Contrast this to the roads that I am forced to ride on, daily, where a single collision has an 80% chance of death.
Speed limit is the only factor that coorelates highly with injury and death for cyclists not helmets, not education, not motorist awareness campaigns, and not bright colors. We see deaths of all the above all the time, but rarely in places where motorists drive 15 MPH or less.
I have had a few minor accidents, and I believe that they actually make you safer as pain is a great teacher. If you never suffer any kind of minor collision, you start to believe that you have some kind of "skill" that is keeping you safe while it's really your environmental circumstances.

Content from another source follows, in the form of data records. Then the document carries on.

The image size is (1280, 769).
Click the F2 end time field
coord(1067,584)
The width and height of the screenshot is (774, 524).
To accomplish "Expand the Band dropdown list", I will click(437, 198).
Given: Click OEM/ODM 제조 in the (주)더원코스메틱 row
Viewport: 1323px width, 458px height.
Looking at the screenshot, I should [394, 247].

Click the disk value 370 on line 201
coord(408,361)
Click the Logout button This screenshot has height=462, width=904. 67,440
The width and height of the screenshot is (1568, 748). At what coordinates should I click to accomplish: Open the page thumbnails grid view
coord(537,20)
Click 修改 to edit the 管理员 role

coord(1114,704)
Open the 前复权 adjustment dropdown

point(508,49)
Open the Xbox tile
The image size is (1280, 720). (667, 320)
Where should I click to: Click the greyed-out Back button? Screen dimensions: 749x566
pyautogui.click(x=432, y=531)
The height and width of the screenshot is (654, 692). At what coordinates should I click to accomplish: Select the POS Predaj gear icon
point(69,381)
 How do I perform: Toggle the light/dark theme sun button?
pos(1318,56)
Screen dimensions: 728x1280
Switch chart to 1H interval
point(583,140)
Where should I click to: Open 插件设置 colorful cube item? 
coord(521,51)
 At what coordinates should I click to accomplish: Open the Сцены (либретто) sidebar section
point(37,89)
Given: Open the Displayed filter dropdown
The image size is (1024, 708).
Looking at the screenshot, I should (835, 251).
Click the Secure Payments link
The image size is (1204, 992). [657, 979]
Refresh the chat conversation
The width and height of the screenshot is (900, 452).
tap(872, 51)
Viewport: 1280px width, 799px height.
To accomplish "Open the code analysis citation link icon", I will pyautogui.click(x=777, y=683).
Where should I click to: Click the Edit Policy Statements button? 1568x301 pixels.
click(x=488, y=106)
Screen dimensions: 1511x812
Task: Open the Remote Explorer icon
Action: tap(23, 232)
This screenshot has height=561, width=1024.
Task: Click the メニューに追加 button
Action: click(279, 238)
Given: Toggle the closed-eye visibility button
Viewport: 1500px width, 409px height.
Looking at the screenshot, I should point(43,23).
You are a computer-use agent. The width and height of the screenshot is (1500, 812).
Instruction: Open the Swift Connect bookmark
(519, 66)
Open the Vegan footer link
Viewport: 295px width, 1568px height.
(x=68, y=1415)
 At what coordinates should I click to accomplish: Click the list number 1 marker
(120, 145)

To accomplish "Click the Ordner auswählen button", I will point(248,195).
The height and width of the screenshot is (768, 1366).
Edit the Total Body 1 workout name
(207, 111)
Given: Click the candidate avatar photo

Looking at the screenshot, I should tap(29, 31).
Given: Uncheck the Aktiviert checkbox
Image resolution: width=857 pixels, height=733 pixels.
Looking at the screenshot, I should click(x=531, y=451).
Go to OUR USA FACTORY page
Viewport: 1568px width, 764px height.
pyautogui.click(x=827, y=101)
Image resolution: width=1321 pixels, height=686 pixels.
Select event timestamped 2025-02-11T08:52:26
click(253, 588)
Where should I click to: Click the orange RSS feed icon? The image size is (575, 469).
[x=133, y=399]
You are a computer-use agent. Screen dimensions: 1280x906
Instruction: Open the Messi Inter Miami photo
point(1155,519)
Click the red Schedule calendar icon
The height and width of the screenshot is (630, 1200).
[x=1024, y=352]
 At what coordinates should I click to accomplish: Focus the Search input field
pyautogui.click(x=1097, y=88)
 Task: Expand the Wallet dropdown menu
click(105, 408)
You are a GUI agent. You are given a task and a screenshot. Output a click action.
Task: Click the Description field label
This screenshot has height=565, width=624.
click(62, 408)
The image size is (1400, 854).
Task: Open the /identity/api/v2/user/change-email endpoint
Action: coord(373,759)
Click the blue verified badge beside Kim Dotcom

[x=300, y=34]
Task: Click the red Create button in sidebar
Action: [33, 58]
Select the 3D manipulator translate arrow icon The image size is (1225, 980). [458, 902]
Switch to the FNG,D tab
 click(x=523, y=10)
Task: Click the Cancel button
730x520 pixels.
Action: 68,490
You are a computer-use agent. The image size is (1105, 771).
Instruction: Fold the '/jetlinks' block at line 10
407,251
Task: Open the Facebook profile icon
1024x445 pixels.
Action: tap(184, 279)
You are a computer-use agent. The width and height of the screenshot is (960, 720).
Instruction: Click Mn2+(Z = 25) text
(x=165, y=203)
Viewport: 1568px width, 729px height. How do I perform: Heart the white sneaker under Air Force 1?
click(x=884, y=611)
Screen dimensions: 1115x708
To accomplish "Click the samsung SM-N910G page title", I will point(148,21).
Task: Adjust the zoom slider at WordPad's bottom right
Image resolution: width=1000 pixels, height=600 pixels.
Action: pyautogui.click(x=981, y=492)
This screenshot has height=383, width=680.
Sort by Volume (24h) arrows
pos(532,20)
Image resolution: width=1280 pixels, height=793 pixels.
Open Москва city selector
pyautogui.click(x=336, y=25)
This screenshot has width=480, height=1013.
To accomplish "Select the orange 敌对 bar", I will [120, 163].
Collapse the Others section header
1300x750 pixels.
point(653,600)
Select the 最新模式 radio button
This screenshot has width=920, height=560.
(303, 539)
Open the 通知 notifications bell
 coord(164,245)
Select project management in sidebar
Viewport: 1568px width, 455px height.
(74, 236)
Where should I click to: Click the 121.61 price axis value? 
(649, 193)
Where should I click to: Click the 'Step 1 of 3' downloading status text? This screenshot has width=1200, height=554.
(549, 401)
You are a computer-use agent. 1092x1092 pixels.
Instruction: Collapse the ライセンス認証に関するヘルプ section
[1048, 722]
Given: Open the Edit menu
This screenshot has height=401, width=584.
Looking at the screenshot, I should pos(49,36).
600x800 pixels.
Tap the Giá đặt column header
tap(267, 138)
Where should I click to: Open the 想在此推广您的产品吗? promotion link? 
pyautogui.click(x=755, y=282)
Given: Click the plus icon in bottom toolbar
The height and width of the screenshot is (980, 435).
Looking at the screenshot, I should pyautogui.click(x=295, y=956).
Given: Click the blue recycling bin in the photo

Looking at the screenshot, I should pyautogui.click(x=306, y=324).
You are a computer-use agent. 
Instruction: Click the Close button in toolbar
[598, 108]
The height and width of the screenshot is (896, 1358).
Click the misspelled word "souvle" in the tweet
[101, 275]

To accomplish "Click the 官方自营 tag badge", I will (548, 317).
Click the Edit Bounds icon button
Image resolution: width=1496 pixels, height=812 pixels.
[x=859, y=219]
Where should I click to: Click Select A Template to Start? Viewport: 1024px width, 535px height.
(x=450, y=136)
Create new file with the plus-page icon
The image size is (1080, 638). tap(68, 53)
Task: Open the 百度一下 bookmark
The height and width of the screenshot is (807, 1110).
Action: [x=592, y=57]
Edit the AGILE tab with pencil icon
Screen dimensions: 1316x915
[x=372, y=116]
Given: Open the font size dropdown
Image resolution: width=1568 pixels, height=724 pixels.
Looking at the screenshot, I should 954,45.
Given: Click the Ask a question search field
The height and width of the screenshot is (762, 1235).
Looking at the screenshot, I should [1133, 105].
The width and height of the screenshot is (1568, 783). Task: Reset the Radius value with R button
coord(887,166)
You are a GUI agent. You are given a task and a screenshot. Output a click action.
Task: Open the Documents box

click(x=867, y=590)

Posted by: Fred | February 15, 2013 at 11:27 AM
Just going to copy/paste what I said on DCist- An official traffic engineering report with no mention of collision rates is a useless document.
Fred also raises a good point about discarding crash severity, which is also typically included in such metrics.
Posted by: Bossi | February 15, 2013 at 11:39 AM
Jacob, I don't think they're saying that these are the most dangerous intersections, just the crashiest, which for DDOT is relevant.
Imaagine an intersection (A) that is relatively safe, but has high traffic so that there is 1000 crashes per year.
Then, another intersection that is twice as dangerous with 1/10th the traffic so that there are 200 crashes per year.
Fixing either intersection might be roughly the same cost, but a 50% drop in crashes at the A is likely to result in a better return than at B.
But I agree that crashiest is not most dangerous. And that we need to weight the crashes, as well as the cost of improvements to determine where to target our resources.
But how many resources do we want to spend on targeting. Sometimes brute force is the cheapest path [I tell myself all the time when coding]. So for DDOT to say "These intersections have the most crashes and we're going to focus on them" is not an unreasonable path forward.